Information given below:

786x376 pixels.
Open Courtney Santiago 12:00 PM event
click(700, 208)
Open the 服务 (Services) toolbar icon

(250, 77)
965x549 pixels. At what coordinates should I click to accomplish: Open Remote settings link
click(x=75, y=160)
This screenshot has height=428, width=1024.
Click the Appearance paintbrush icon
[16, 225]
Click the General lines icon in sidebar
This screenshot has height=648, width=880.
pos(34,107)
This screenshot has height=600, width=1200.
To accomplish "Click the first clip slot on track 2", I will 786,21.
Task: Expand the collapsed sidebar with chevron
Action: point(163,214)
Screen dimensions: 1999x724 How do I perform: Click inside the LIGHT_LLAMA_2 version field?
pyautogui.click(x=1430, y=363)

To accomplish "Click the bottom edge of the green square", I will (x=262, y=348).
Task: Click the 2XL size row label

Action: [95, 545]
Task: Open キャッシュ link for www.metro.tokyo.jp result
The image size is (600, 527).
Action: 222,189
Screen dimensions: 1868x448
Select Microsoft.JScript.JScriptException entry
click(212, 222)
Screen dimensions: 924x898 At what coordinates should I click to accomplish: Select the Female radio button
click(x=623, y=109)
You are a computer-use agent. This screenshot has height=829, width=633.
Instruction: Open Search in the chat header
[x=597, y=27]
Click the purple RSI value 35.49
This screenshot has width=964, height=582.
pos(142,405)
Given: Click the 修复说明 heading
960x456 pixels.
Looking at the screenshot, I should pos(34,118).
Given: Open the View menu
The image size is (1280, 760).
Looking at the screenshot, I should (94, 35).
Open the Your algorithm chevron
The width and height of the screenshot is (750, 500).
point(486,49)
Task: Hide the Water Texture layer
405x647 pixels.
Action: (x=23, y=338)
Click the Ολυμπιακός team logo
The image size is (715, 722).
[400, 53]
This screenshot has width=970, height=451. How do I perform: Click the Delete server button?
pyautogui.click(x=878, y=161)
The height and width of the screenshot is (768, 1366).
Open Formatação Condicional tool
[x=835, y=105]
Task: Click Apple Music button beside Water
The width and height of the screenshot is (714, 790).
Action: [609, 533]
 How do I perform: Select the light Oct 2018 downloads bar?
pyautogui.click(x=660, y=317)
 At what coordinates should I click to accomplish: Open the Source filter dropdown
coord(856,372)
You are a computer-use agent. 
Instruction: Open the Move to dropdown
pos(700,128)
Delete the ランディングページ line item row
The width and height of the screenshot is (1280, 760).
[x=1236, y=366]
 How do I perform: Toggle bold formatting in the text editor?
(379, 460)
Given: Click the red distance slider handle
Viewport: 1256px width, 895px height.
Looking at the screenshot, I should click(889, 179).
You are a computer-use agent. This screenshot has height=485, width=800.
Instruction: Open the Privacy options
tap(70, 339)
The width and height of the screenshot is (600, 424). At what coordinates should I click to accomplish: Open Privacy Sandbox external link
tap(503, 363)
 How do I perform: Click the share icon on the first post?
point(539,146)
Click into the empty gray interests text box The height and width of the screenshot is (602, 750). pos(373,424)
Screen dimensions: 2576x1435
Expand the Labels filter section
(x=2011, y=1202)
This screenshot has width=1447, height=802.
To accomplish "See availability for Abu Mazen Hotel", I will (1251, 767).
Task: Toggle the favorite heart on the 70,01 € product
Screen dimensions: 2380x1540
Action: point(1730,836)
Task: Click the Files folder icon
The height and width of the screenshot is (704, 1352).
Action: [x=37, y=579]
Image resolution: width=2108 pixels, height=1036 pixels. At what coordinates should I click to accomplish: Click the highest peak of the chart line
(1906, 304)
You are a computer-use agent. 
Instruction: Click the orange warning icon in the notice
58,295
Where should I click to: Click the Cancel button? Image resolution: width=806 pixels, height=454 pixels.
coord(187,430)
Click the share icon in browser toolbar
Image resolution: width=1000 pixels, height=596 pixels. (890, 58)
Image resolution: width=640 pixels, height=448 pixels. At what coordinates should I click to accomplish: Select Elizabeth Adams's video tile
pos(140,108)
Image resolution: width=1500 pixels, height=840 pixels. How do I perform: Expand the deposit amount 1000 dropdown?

End of Information given.

Write each record above out again exactly as it reads.

= Answer area =
786x376 pixels.
Open Courtney Santiago 12:00 PM event
click(700, 208)
Open the 服务 (Services) toolbar icon

(250, 77)
965x549 pixels. At what coordinates should I click to accomplish: Open Remote settings link
click(x=75, y=160)
This screenshot has height=428, width=1024.
Click the Appearance paintbrush icon
[16, 225]
Click the General lines icon in sidebar
This screenshot has height=648, width=880.
pos(34,107)
This screenshot has height=600, width=1200.
To accomplish "Click the first clip slot on track 2", I will 786,21.
Task: Expand the collapsed sidebar with chevron
Action: point(163,214)
Screen dimensions: 1999x724 How do I perform: Click inside the LIGHT_LLAMA_2 version field?
pyautogui.click(x=1430, y=363)

To accomplish "Click the bottom edge of the green square", I will (x=262, y=348).
Task: Click the 2XL size row label

Action: [95, 545]
Task: Open キャッシュ link for www.metro.tokyo.jp result
The image size is (600, 527).
Action: 222,189
Screen dimensions: 1868x448
Select Microsoft.JScript.JScriptException entry
click(212, 222)
Screen dimensions: 924x898 At what coordinates should I click to accomplish: Select the Female radio button
click(x=623, y=109)
You are a computer-use agent. This screenshot has height=829, width=633.
Instruction: Open Search in the chat header
[x=597, y=27]
Click the purple RSI value 35.49
This screenshot has width=964, height=582.
pos(142,405)
Given: Click the 修复说明 heading
960x456 pixels.
Looking at the screenshot, I should pos(34,118).
Given: Open the View menu
The image size is (1280, 760).
Looking at the screenshot, I should (94, 35).
Open the Your algorithm chevron
The width and height of the screenshot is (750, 500).
point(486,49)
Task: Hide the Water Texture layer
405x647 pixels.
Action: (x=23, y=338)
Click the Ολυμπιακός team logo
The image size is (715, 722).
[400, 53]
This screenshot has width=970, height=451. How do I perform: Click the Delete server button?
pyautogui.click(x=878, y=161)
The height and width of the screenshot is (768, 1366).
Open Formatação Condicional tool
[x=835, y=105]
Task: Click Apple Music button beside Water
The width and height of the screenshot is (714, 790).
Action: [609, 533]
 How do I perform: Select the light Oct 2018 downloads bar?
pyautogui.click(x=660, y=317)
 At what coordinates should I click to accomplish: Open the Source filter dropdown
coord(856,372)
You are a computer-use agent. 
Instruction: Open the Move to dropdown
pos(700,128)
Delete the ランディングページ line item row
The width and height of the screenshot is (1280, 760).
[x=1236, y=366]
 How do I perform: Toggle bold formatting in the text editor?
(379, 460)
Given: Click the red distance slider handle
Viewport: 1256px width, 895px height.
Looking at the screenshot, I should click(889, 179).
You are a computer-use agent. This screenshot has height=485, width=800.
Instruction: Open the Privacy options
tap(70, 339)
The width and height of the screenshot is (600, 424). At what coordinates should I click to accomplish: Open Privacy Sandbox external link
tap(503, 363)
 How do I perform: Click the share icon on the first post?
point(539,146)
Click into the empty gray interests text box The height and width of the screenshot is (602, 750). pos(373,424)
Screen dimensions: 2576x1435
Expand the Labels filter section
(x=2011, y=1202)
This screenshot has width=1447, height=802.
To accomplish "See availability for Abu Mazen Hotel", I will (1251, 767).
Task: Toggle the favorite heart on the 70,01 € product
Screen dimensions: 2380x1540
Action: point(1730,836)
Task: Click the Files folder icon
The height and width of the screenshot is (704, 1352).
Action: [x=37, y=579]
Image resolution: width=2108 pixels, height=1036 pixels. At what coordinates should I click to accomplish: Click the highest peak of the chart line
(1906, 304)
You are a computer-use agent. 
Instruction: Click the orange warning icon in the notice
58,295
Where should I click to: Click the Cancel button? Image resolution: width=806 pixels, height=454 pixels.
coord(187,430)
Click the share icon in browser toolbar
Image resolution: width=1000 pixels, height=596 pixels. (890, 58)
Image resolution: width=640 pixels, height=448 pixels. At what coordinates should I click to accomplish: Select Elizabeth Adams's video tile
pos(140,108)
Image resolution: width=1500 pixels, height=840 pixels. How do I perform: Expand the deposit amount 1000 dropdown?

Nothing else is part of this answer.